* _DATA PROVIDED_:
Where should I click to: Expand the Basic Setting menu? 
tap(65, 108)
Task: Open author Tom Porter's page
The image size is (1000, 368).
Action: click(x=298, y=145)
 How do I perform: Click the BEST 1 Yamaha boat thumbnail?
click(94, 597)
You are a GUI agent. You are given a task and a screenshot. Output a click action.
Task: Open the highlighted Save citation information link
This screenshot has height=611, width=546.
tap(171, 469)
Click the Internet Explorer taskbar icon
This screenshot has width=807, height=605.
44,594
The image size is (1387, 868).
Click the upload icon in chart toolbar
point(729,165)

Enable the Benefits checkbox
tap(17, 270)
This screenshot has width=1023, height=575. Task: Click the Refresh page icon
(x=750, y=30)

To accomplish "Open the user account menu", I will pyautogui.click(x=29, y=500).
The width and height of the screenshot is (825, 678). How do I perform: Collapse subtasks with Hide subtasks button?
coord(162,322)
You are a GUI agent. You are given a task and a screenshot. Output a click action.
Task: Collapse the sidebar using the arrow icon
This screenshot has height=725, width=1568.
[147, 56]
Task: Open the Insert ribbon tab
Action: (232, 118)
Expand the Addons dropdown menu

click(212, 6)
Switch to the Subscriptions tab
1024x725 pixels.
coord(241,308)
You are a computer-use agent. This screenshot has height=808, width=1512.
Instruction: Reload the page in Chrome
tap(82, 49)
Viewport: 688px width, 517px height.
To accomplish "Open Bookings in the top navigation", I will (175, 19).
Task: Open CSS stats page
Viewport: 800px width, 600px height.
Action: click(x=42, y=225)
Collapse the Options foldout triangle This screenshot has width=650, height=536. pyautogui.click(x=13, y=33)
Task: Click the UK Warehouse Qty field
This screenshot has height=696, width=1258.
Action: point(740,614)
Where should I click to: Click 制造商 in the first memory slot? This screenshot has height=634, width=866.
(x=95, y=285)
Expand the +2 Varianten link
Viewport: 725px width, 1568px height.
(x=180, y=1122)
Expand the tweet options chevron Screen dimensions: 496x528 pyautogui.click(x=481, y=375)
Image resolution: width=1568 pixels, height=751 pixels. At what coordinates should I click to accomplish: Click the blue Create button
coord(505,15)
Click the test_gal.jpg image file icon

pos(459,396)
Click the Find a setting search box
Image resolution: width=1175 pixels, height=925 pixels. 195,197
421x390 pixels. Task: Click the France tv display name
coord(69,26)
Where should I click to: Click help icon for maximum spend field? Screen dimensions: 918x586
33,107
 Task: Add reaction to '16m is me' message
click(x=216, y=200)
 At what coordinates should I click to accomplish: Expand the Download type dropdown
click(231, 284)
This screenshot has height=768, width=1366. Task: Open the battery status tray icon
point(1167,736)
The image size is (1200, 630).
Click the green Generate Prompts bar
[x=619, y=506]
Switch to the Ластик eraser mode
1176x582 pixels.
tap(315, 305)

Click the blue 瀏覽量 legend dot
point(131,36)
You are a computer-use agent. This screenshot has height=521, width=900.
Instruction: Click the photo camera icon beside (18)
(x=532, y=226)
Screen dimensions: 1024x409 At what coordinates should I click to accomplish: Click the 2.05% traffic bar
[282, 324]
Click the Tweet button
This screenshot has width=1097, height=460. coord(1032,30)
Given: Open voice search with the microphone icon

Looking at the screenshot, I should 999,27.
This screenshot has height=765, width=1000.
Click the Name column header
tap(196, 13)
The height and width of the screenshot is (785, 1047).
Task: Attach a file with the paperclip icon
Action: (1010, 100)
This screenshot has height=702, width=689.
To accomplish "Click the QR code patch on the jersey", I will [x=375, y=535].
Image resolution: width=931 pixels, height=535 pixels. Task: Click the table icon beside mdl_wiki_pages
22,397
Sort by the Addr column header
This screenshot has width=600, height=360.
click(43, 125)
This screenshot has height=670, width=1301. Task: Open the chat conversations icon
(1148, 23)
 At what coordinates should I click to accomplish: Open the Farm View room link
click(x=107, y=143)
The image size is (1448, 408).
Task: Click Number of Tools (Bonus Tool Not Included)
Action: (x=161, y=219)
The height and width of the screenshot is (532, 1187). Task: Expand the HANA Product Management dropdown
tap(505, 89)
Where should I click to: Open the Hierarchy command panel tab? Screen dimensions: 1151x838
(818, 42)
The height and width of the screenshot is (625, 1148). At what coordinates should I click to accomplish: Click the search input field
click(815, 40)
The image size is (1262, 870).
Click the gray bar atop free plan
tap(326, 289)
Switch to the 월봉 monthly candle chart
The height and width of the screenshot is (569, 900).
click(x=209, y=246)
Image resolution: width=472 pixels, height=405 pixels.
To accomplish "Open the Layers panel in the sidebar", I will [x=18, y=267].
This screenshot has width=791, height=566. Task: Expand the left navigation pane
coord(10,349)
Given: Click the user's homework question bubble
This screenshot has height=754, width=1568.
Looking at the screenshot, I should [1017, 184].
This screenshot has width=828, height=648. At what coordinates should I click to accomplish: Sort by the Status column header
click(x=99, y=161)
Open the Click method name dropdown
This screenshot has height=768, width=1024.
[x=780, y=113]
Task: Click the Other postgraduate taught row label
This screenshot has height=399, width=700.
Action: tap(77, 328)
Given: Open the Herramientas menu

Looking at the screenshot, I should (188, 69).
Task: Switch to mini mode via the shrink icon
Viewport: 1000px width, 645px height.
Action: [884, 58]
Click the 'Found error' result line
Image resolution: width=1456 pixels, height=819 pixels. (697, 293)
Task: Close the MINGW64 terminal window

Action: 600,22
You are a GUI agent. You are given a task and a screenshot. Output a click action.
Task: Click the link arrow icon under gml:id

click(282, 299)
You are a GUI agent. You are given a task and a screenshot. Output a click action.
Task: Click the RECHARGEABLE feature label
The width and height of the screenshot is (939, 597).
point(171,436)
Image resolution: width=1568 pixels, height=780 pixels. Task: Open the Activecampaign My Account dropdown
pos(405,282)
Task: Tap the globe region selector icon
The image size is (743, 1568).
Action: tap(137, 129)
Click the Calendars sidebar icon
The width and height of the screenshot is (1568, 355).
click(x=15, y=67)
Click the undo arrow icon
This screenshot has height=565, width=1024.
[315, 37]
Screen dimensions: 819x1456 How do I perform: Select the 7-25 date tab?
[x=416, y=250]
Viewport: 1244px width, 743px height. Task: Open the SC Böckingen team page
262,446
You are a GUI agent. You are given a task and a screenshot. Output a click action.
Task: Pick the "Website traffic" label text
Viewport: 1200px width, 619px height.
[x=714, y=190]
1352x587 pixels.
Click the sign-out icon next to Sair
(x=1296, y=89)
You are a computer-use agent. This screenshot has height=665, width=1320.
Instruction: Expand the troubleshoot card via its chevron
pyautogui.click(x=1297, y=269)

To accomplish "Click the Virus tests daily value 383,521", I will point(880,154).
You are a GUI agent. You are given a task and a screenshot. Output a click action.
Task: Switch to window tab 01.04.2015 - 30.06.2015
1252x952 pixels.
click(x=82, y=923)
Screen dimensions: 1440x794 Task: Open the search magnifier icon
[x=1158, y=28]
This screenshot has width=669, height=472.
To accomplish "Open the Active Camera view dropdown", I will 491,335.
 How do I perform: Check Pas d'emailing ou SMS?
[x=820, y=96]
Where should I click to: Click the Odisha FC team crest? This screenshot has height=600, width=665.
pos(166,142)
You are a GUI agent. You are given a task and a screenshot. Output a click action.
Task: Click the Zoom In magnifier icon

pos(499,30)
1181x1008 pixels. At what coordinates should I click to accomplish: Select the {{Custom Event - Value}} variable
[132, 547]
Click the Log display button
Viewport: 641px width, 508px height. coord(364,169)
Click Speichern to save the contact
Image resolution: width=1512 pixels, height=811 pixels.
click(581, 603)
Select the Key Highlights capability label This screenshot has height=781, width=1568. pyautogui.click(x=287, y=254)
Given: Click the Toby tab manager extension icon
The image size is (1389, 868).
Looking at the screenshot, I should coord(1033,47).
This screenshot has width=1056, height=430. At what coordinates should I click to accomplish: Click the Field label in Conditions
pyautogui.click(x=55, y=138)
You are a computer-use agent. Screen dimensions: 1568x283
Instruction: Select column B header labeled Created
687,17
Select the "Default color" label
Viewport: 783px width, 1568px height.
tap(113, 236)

* _ACTION ITEM_:
Output the lines above exactly, but only those between the line holding "This screenshot has width=669, height=472." and the line holding "Given: Click the Toby", inclusive.

* _EXERCISE RESULT_:
This screenshot has width=669, height=472.
To accomplish "Open the Active Camera view dropdown", I will 491,335.
 How do I perform: Check Pas d'emailing ou SMS?
[x=820, y=96]
Where should I click to: Click the Odisha FC team crest? This screenshot has height=600, width=665.
pos(166,142)
You are a GUI agent. You are given a task and a screenshot. Output a click action.
Task: Click the Zoom In magnifier icon

pos(499,30)
1181x1008 pixels. At what coordinates should I click to accomplish: Select the {{Custom Event - Value}} variable
[132, 547]
Click the Log display button
Viewport: 641px width, 508px height. coord(364,169)
Click Speichern to save the contact
Image resolution: width=1512 pixels, height=811 pixels.
click(581, 603)
Select the Key Highlights capability label This screenshot has height=781, width=1568. pyautogui.click(x=287, y=254)
Given: Click the Toby tab manager extension icon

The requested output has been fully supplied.